Il sogno di una delle partecipanti descrive in modo efficace gli ostacoli più consistenti alla possibilità di contattare quel nucleo pulsante.
La sognatrice si avvia, sola, lungo una strada. Giunta ad un ponte che sovrasta un fiume, realizza di aver dimenticato di portare con sè il suo zainetto. Si ferma perplessa per riflettere se è il caso o meno di tornare indietro: "servirà quello zaino?" si chiede. Decide di tornare a casa ma, una volta là, le incombenze domestiche e familiari la trattengono: il "fare" la ricattura nel vortice dell'ordinarietà fino a perdere di vista il suo viaggio mitico, che non riprenderà più. E' un'immagine onirica densa di emozioni nel momento in cui la sognatrice è vicina a varcare quella soglia, luogo simbolico del passaggio.
Il sogno sembra rimarcare che l'uomo, pur intuendo di poter accedere ad una dimensione interiore portatrice di libertà, rischia di smarrire il percorso ancorandosi alle certezze del già noto, alla materia, al pensiero ordinario, ai "rassicuranti" abiti mentali consueti.
Il ponte rappresenta un salto di logica, un passaggio, un cambio di visione, uno spazio inedito da ri-scoprire e recuperare.

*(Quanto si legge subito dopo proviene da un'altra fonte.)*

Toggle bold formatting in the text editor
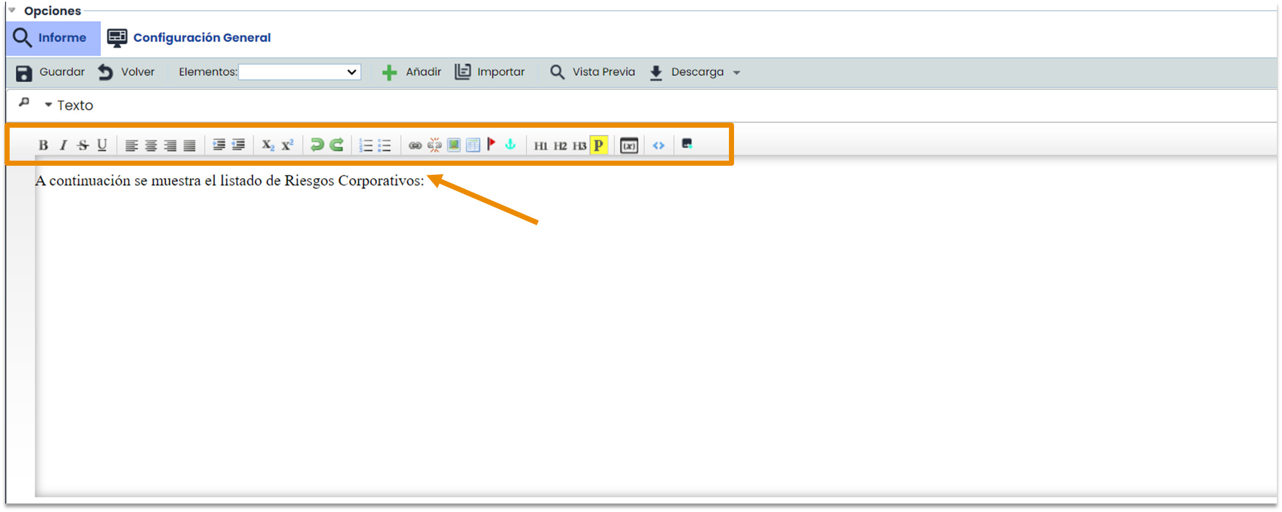The width and height of the screenshot is (1282, 512). (x=43, y=145)
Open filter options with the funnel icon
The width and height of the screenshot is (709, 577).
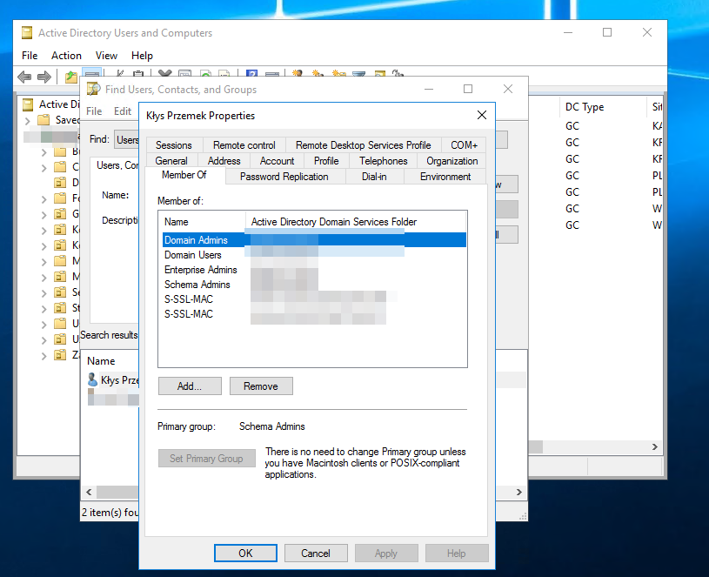point(358,76)
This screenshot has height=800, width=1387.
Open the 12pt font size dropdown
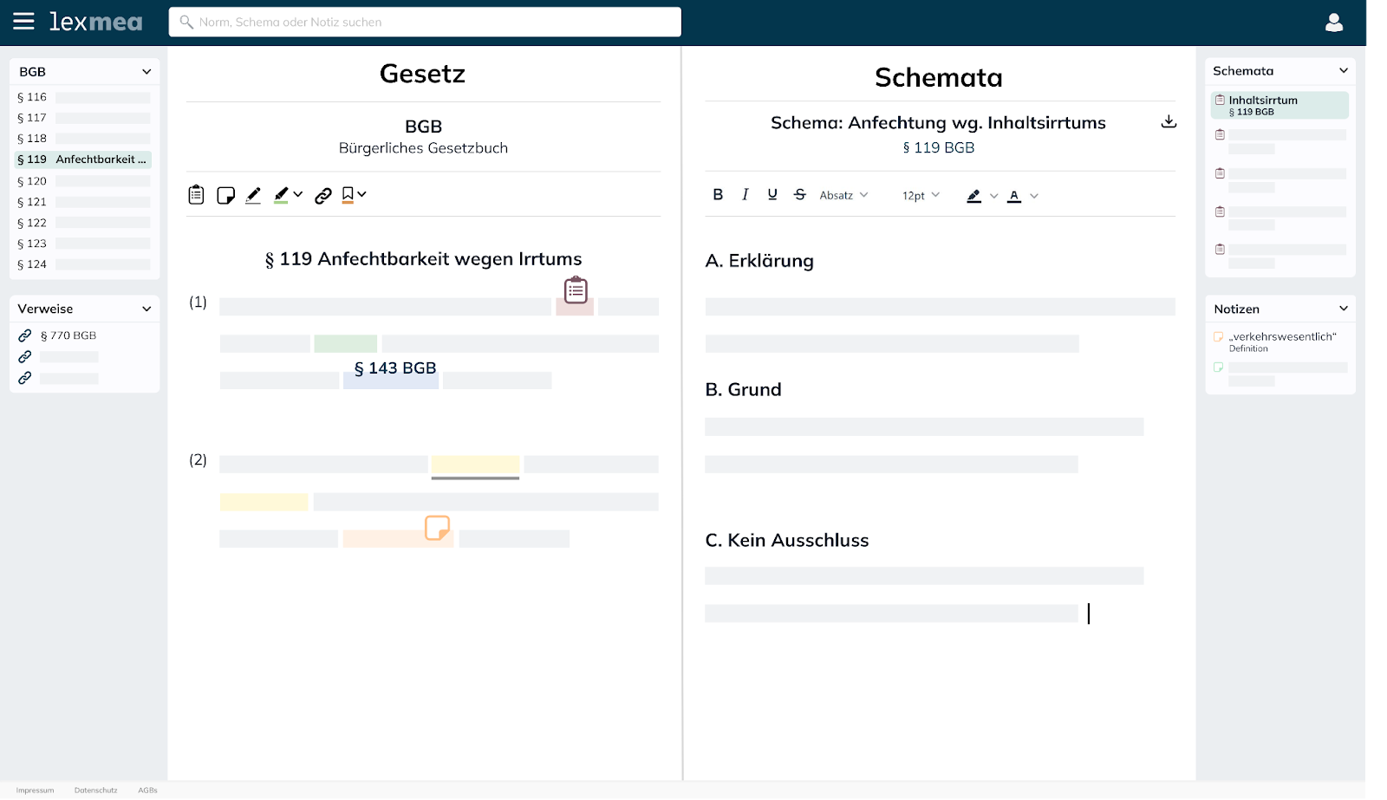click(921, 195)
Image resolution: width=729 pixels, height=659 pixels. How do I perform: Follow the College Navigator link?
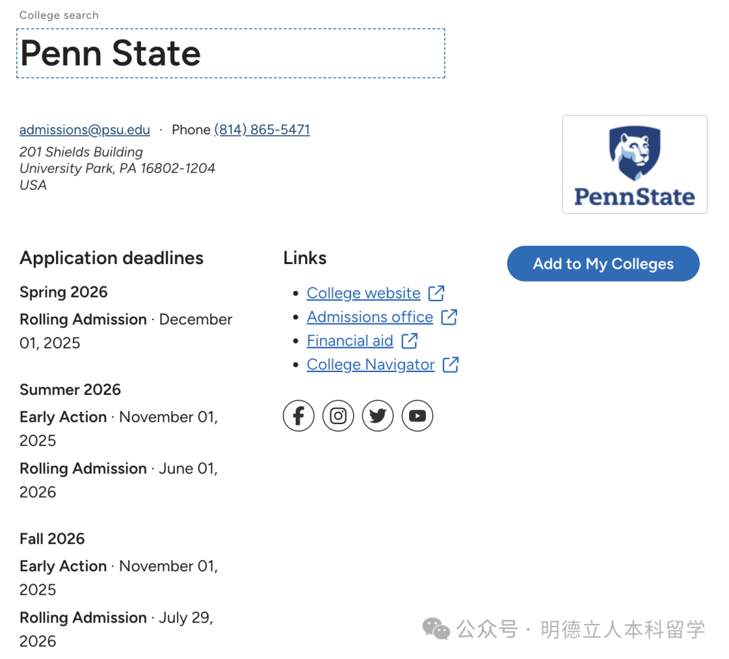click(371, 365)
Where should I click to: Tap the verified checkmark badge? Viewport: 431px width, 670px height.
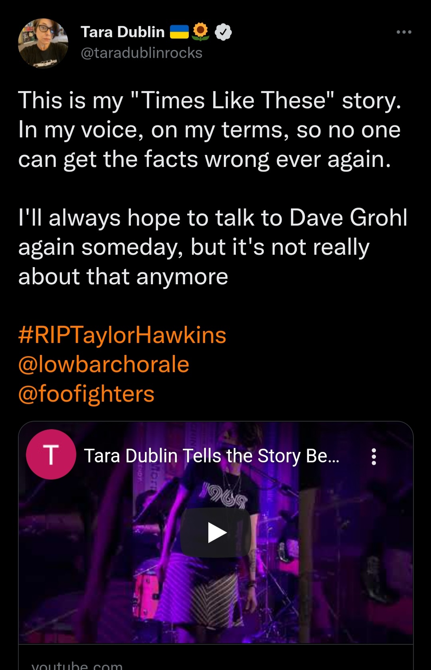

Se la dimensione del silenzio, almeno da un punto di vista teorico, idealmente e ingenuamente, è immaginata come condizione di pace, serenità e acquietamento dell'Io, in realtà essa fa anche molta paura.
Attingere al fondo di se stessi per evocare quello spazio muto che chiamiamo semplicemente silenzio, comporta la necessità di lasciare sullo sfondo, dopo averli incontrati uno ad uno, tutti i pensieri e i predicati che scandiscono la storia e l'identità di ognuno.
Occorre imparare a reggere la tensione di una solitudine che, prima di acquisire una valenza rigenerante, prima di diventare terreno fertile in cui viene a cadere la causa del dolore e dell'angoscia, ha l'aspetto di un deserto; là incontriamo i nostri demoni: orgoglio, presunzione, vanità, insomma il nostro narcisismo.
Il percorso coscienziale, qualunque sia la metafora che lo descrive (fiaba, rito iniziatico tribale o religioso, leggenda o mito) attraversa sempre la fase del caos e del buio contrassegnata dagli incontri pericolosi, simboli dell'inconscio.
Nei riti moderni non c'è più il lupo cattivo che mangia Cappuccetto Rosso. Oggi le trame del rischio sono più subdole, sotterranee: l'uomo si è molto evoluto raffinando, nel pensiero nella parola e nei gesti, le tecniche di conoscenza ma anche gli strumenti "logici" di potere e di controllo.
E così, se pure incarna l'intuizione e la spinta a varcare quella soglia invisibile che lo porterà finalmente in Paradiso, dall'altro lato un sofisticato sistema difensivo escogiterà sempre nuove armi per combattere quel nemico che è dentro di lui.